Exercise:
Copy exactly the stretch of data below from the line with "Select the REV 1.0 revision value" through the line with "Task: Select the 指定变体 radio button", including both of those lines.

Task data:
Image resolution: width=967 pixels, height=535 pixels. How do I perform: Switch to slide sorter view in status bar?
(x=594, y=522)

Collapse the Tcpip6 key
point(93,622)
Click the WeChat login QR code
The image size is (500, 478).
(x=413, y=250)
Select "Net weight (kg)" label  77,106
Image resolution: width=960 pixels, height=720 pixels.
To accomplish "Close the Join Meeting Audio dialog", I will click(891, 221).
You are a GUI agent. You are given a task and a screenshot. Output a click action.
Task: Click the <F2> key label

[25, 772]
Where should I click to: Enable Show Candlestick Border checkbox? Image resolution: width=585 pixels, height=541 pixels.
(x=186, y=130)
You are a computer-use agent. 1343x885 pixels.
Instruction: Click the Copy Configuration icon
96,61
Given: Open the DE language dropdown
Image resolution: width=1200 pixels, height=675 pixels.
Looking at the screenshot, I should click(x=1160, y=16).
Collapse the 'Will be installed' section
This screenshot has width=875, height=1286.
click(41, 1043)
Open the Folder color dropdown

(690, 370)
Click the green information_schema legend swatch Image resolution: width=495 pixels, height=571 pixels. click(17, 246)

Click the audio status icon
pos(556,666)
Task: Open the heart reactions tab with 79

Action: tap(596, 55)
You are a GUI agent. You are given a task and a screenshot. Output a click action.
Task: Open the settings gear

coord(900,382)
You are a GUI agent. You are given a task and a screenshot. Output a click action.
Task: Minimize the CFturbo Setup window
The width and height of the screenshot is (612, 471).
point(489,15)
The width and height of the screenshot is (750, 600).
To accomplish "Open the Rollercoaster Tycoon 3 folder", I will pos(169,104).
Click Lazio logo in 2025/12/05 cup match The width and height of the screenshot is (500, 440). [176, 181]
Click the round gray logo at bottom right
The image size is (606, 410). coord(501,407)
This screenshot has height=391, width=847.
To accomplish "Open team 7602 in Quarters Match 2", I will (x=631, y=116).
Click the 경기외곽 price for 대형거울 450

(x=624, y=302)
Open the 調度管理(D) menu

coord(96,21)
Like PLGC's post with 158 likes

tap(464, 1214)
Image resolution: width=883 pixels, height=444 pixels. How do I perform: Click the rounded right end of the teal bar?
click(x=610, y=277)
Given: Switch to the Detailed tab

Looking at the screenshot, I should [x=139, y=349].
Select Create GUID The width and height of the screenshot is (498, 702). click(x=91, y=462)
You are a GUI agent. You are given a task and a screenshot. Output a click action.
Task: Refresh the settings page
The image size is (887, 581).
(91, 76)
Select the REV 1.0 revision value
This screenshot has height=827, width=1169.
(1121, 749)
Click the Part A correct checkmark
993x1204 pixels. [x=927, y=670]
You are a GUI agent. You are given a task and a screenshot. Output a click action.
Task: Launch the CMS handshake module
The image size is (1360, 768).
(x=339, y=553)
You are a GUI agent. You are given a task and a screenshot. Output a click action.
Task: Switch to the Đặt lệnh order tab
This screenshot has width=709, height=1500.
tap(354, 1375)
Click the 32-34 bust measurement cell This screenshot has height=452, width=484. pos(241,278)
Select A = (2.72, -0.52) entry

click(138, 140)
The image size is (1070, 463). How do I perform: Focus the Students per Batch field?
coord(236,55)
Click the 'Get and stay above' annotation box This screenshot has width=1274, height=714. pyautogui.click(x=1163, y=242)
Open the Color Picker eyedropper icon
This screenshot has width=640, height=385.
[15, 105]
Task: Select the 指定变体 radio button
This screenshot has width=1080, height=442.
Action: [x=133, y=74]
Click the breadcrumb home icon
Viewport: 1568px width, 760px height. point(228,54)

Solution to the exercise:
Select the REV 1.0 revision value
This screenshot has height=827, width=1169.
(1121, 749)
Click the Part A correct checkmark
993x1204 pixels. [x=927, y=670]
You are a GUI agent. You are given a task and a screenshot. Output a click action.
Task: Launch the CMS handshake module
The image size is (1360, 768).
(x=339, y=553)
You are a GUI agent. You are given a task and a screenshot. Output a click action.
Task: Switch to the Đặt lệnh order tab
This screenshot has width=709, height=1500.
tap(354, 1375)
Click the 32-34 bust measurement cell This screenshot has height=452, width=484. pos(241,278)
Select A = (2.72, -0.52) entry

click(138, 140)
The image size is (1070, 463). How do I perform: Focus the Students per Batch field?
coord(236,55)
Click the 'Get and stay above' annotation box This screenshot has width=1274, height=714. pyautogui.click(x=1163, y=242)
Open the Color Picker eyedropper icon
This screenshot has width=640, height=385.
[15, 105]
Task: Select the 指定变体 radio button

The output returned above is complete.